ROMA – Nel 2023 per l'acquisto di benzina e gasolio auto sono stati spesi in italia 70,9 miliardi di euro con un lieve calo (-0,3%) rispetto al massimo storico del 2022 (71,1 miliardi). Ma, anche a causa del taglio delle agevolazioni, cresce il peso della componente fiscale (accise e Iva) salita del 22,7% rispetto all’anno prima. E soprattutto resta molto alto il consumo di diesel, arrivato a 28 miliardi di litri (contro i 22,1 del 2000), un dato molto più alto degli 11,1 miliardi di litri consumati in benzina (un dato che nel 2000 era invece quasi alla pari, con un lieve vantaggio per la benzina con 22,4 miliardi di litri)

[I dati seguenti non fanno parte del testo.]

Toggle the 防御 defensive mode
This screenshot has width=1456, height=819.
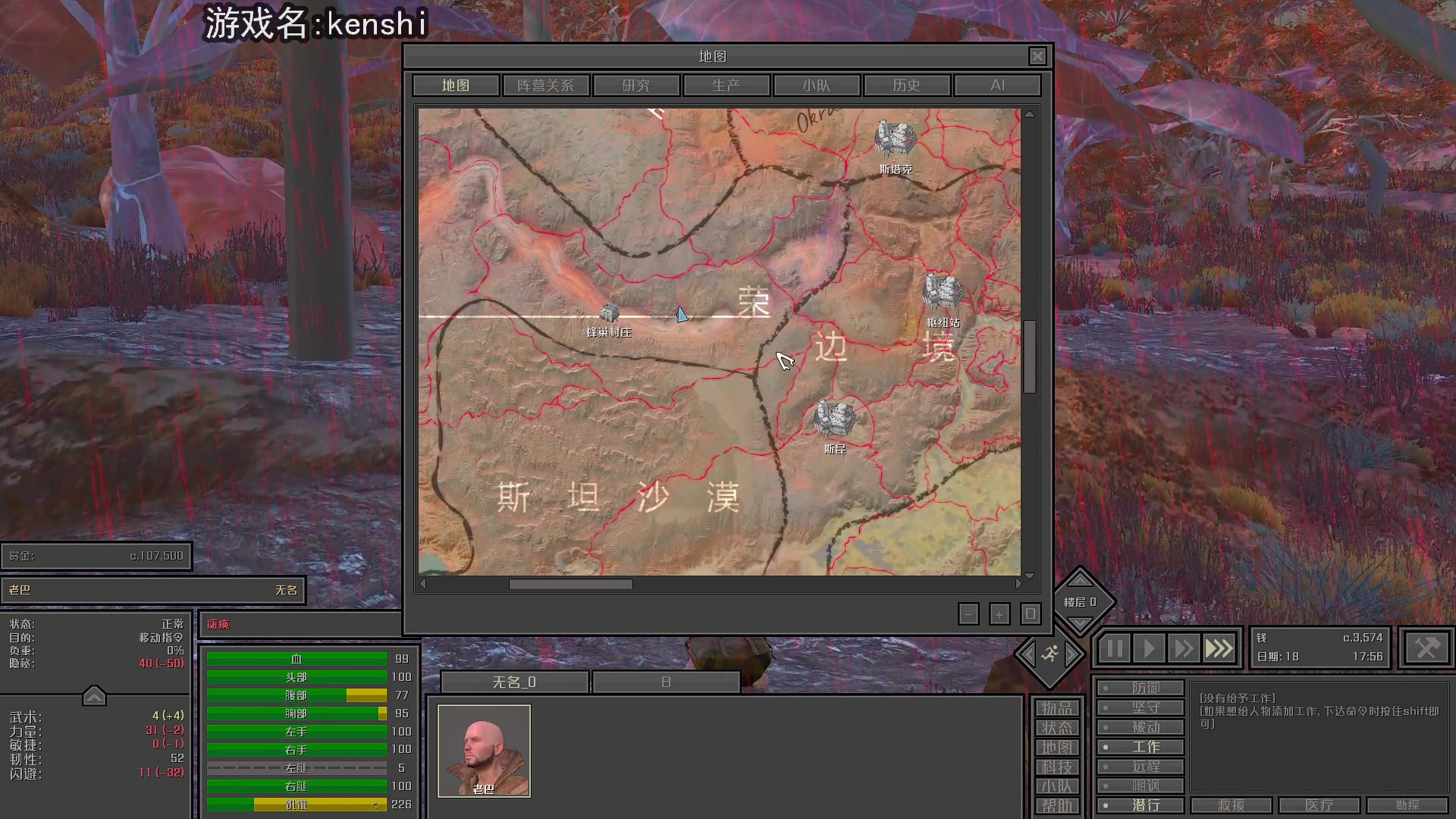click(x=1140, y=688)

Questi dati emergono dalla banca dati del Centro studi Promotor realizzata su informazioni diffuse dal ministero dell'Ambiente e della Sicurezza energetica.

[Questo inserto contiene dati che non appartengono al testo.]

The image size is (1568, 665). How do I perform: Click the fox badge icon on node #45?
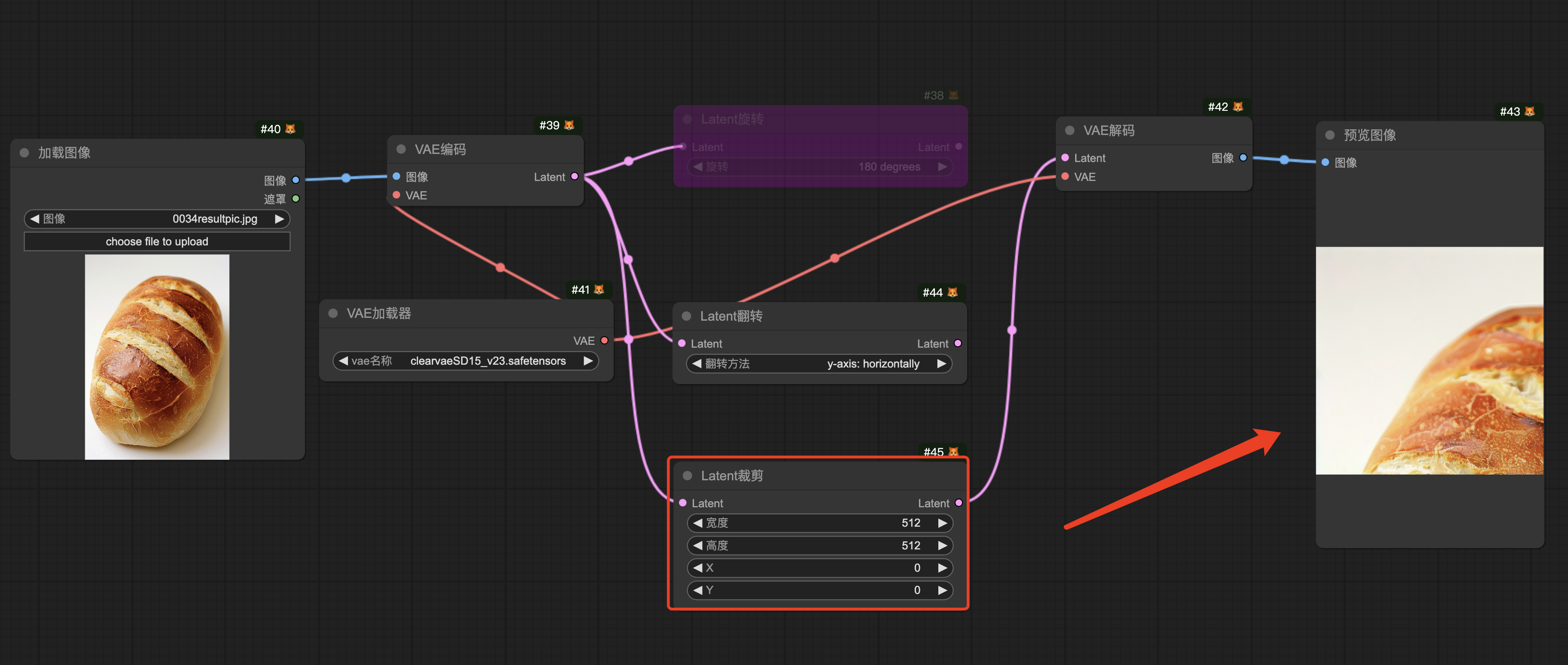953,452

Della spesa totale di 70,9 miliardi euro del 2023, 38,1 miliardi (componente fiscale) sono affluiti nelle case dello stato per le accise e per l'Iva sulle accise e sul costo industriale. Alla produzione e alla distribuzione (componente industriale) sono invece affluiti 32,8 miliardi. Rispetto al 2022 vi è stato un incremento del 22,7% per la componente fiscale per il taglio delle agevolazioni e un calo del 18,1% per la componente industriale. L'incremento della componente fiscale è dovuto in parte al venire meno delle agevolazioni concesse nel 2022.